The Great Australian Bake Off

https://www.lifestylefood.com.au/recipes/26494/rainbow-unicorn-cake

lifestyle.com.au

You’ll be glad this two-tiered buttercream unicorn cake isn’t fictional, with rainbow coloured cakes and multiple matching fruit flavours, decorated with buttercream and modelling chocolate.

Ingredients

  • Butter cake

  • 740g unsalted butter

  • 740g caster sugar

  • 1180g plain flour

  • 15 tsp baking powder

  • 16 eggs

  • 790ml milk

  • 2.5 tsp salt

  • Gel bright white food colour 

  • Gel food colour: red, orange, yellow, green, navy blue, purple, sky blue, pink (you can choose the colours you would like to use)

  • Strawberry Puree 

  • Lemon Puree

  • Green Apple Puree 

  • Blueberry Puree 

  • 4 tsp Madagascan Vanilla Bean Paste

  • 15g Freeze dried strawberry powder 

  • 15g Freeze dried mango powder 

  • 15g Freeze dried lemon powder

  • 30g Freeze dried apple powder

  • 30g Freeze dried blueberry powder

  • 30g Freeze dried blackberry powder

  • Italian buttercream

  • 1800g unsalted butter, at room temperature

  • 560g egg white

  • 100g caster sugar for egg white

  • 400g caster sugar

  • 200g warm water

  • Food colouring of choice

  • White chocolate ganache

  • 200g white chocolate

  • 100g thickened cream

  • Gel bright white food colour

  • Horn and ears

  • 400g Modelling chocolate

  • Yellow gel food colour

  • Gold luster dust

  • Cake decorator’s rose spirit

Method

  • Butter cake:

  • 1.

    Preheat the oven at 180°C. Beat the butter until fluffy, rain in sugar, beat 5 minutes. Add in eggs one at a time. Add in vanilla paste. Sift and mix flour, baking powder and salt. Add in dry ingredients into the batter, mix.

  • 2.

    In 6 large glass bowls, mix milk with a different freeze dried powder in each (you will need 33ml-40ml milk + 15g freeze dried strawberry, mango, lemon powder; 65ml–80ml milk + 30g freeze dried apple, blueberry or blackberry powder). At the end you should have six bowls, each a different colour

  • 3.

    Pour the 300g-370g batter into the red (strawberry), orange (mango), and yellow (lemon) bowls; pour 580g-720g batter into the green (apple), blue (blueberry), and purple (blackberry) bowls; gently fold the batter and coloured mixture together.

  • 4.

    Prepare three 5-inch round cake pans and three 7-inch round cake pans with baking paper.

  • 5.

    Pour the red, orange and yellow batter into three 5-inch round cake pans and the green, blue and purple batters into three 7-inch round cake pans. Bake in oven for 30-40 minutes until the cakes are done. Cool to room temperature (wrap the cakes and leave them in the freezer for about 45-60 minutes).

  • Buttercream frosting:

  • 1.

    Beat the egg white with a stand mixer, add sugar in, stop until it reaches stiff peaks.

  • 2.

    Mix sugar and water in a saucepan; heat to 116°C. Pour the sugar syrup into the egg white. Add butter in, mix until smooth.

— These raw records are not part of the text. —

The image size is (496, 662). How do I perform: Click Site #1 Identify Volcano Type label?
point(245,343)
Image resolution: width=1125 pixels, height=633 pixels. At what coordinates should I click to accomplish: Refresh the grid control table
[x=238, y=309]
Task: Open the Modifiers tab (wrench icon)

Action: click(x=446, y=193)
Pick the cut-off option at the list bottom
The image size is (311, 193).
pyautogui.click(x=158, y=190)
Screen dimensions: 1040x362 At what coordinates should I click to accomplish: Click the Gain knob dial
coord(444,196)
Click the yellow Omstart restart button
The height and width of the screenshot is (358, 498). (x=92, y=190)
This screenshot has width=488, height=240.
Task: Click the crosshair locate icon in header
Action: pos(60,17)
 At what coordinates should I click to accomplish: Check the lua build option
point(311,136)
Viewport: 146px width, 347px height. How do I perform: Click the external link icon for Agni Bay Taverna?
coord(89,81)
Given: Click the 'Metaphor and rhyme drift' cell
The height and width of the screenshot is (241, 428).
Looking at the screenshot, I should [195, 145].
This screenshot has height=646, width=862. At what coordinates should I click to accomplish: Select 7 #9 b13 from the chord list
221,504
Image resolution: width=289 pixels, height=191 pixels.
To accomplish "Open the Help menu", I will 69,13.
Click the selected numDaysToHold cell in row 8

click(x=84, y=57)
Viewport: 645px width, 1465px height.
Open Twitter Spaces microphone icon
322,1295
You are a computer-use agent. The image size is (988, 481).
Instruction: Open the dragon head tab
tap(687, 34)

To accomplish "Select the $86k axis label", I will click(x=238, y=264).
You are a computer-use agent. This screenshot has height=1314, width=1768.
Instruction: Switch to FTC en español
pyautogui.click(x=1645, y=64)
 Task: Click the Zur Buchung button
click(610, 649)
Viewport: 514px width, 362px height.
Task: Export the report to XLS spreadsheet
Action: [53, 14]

  • Buttercream and puree filling:

  • 1.

    For the horn and ears, mould the horn, ears and eyes of the unicorn with modelling chocolate and sugar paste, brush on the gold dust.

  • Icing and assembling:

  • 1.

    Assemble your two tiers, with the three larger cakes making the bottom tier, and the three smaller cakes becoming your top tier. Cover each tiers with buttercream icing, colour the buttercream icing in sky blue, pink, yellow, green and create water colour effect on the bottom tier, cool the cake in the fridge.

  • 2.

    Colour additional buttercream in different pastel colours, fill them in piping bags and be ready to decorate the first tier with colourful buttercream piping.

  • Chocolate ganache drip:

  • 1.

    Mix the white chocolate and thickened cream and heat in the microwave, add in white food colour. Drip the white ganache on the bottom tier.

Notes

*This recipe has not been edited or tested by the Bake Off Food Department.